Let’s take a look at the results. On a fresh thread, I have prompted it with “get me last week’s KPIs.” It has no context, so it says, “Hey, you should tell me what KPIs you are interested in so I can track those.” Then we say, “Okay, great. I am interested in tracking throughput and cycle time.”
Now we can start to see some of the problems with AI and large language models, even with chains. The first problem is that it’s calling this calendar assistant with the time period “last week.” I created a new file called the calendar assistant because when I would say “last week,” it would say, “Great, I know what last week is. That is October 9th, 2023.” So, not acceptable results for last week. I gave it a tool that allows it to take “last week” as a parameter and return the actual dates for last week.
However, it’s still calling the KPIs assistant with dates from 2023, even though it knows the correct dates for last week. Because of that, we get into another problem where it’s confused. It’s calling different KPIs, some of which we don’t even have, like defect density and code coverage. The real problem is it’s not going to be able to find a velocity for these dates because we don’t have them back then.
It gets into a cycle of trying to work through this issue, talking to itself and not to me. This is the chain talking to itself, trying to figure it out. It keeps calling the KPIs with the wrong dates, and each of those tools responds that it’s not going to work because of the wrong time frame. We get stuck in a cycle of it not knowing what to do at this point.
As you can see, you didn’t miss much coding, but the real challenge here is how we structure these assistants so that they can make proper use of the tools they have to retrieve valuable information and then structure that for the user.
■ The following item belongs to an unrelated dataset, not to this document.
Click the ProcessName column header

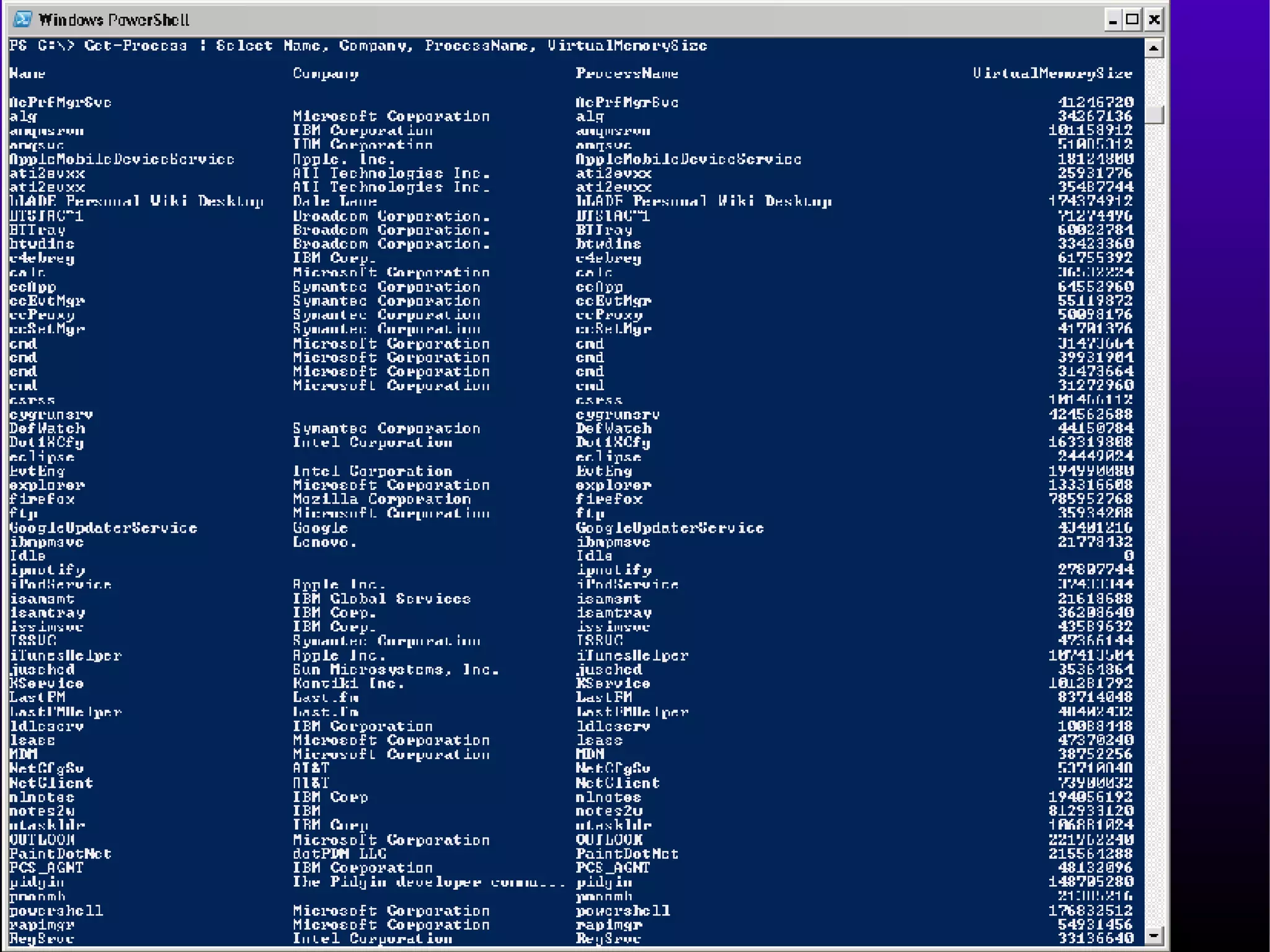626,74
As an implementer, somebody who’s doing the engineering work to take the science and get it to end users, there’s still some work to be done here.
I’m going to keep working on this and maybe come back with another video where we talk about how we solve this problem because it’s going to get solved one way or another. I will figure out a way to solve it; it’s just not clear to me how that happens yet. So until that video, best of luck to you.